- [Okuma parçası]:
============================================================
Ayrıca iddia edildiği gibi TCDD‘ye ait bir yolcu ya da yük trenleri seferine başlayıp bitirdiği sürece İZBAN seferleri durmamakta, her iki kuruma ait katarlar sinyalizasyon sistemi sayesinde ve belirli bir zaman/mesafe aralığı dikkate alınarak aynı anda hareket edebilmektedir. Bu anlamda Basmane‘den hareket eden Ödemiş, Bayındır ya da Tire trenlerinin Menemen’deki İZBAN katarını ya da Aliağa‘daki limanlara mal taşıyan yük treninin Gaziemir‘deki İZBAN katarını, aralarındaki mesafe ve süreyi korudukları sürece etkileyeceğini aklı başında ve iyi niyetli hiç kimse iddia edip söyleyemez. Bu konuda tek yapılması gereken şey ise, hat üzerinde aynı anda hareket halinde olan katarlar arasındaki senkronizasyonu sağlayacak olan sistemin en iyi düzeyde olması, böylelikle çakışma ya da çarpışmaların önlenmesidir.
============================================================
- [Verilen bilgiler]:
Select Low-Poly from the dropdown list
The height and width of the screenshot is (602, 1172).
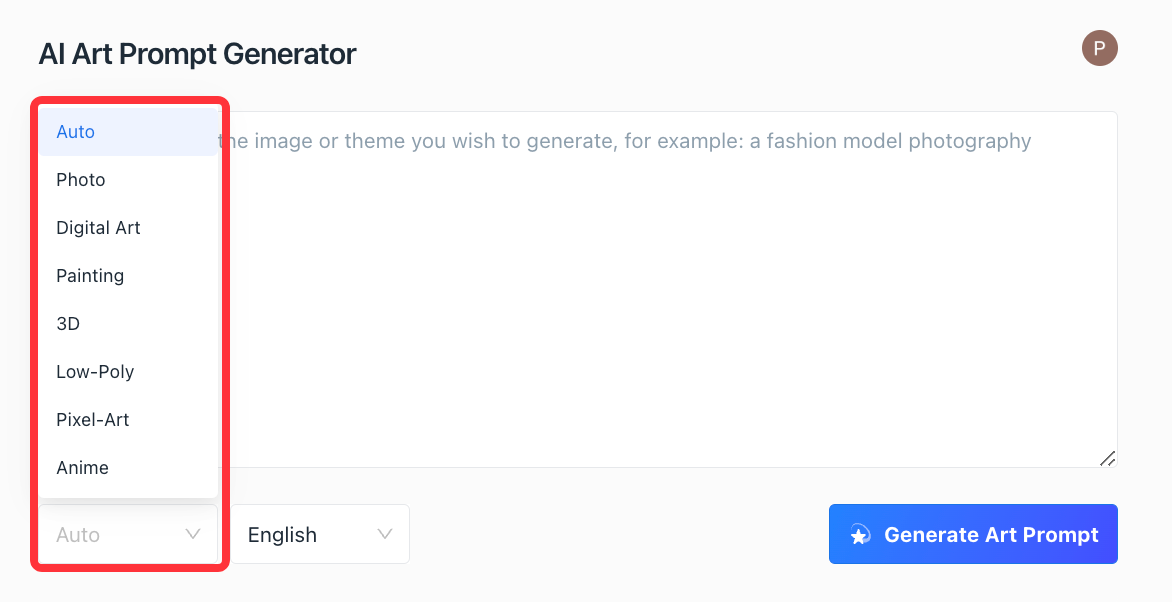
============================================================
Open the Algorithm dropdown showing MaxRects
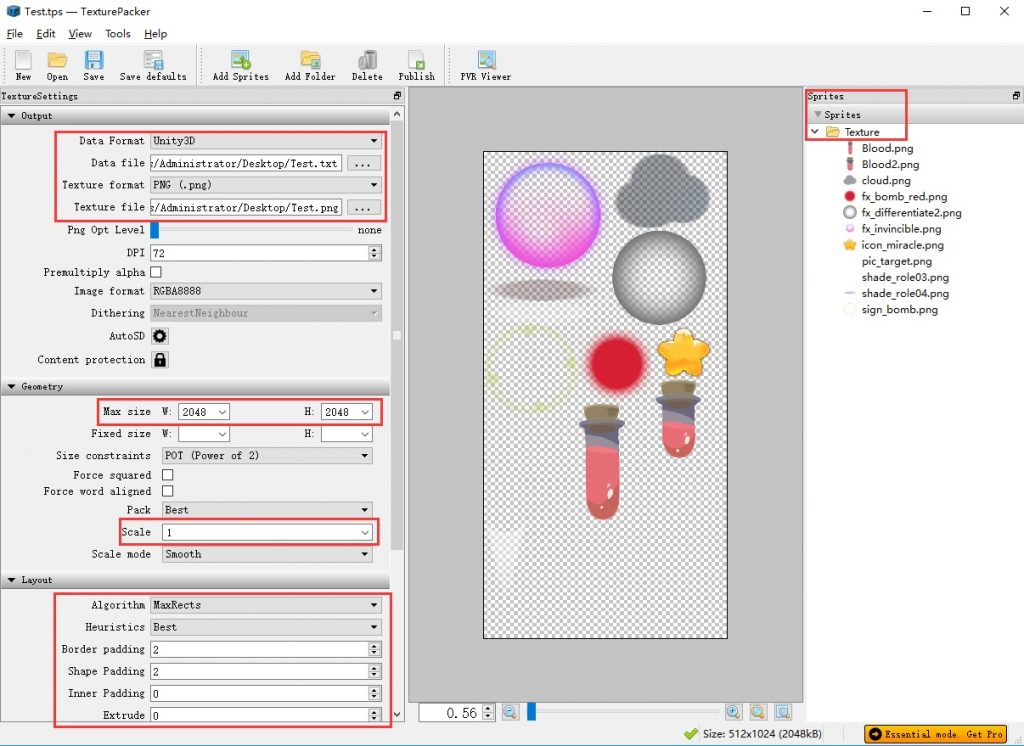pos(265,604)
============================================================
- [Görevin amacı]: Okuma parçasında adı geçen bütün yer adlarını, metinde geçtikleri sırayla lütfen listeleyin.

- [Tamamlanmış alıştırma]: Basmane, Ödemiş, Bayındır, Tire, Menemen, Aliağa, Gaziemir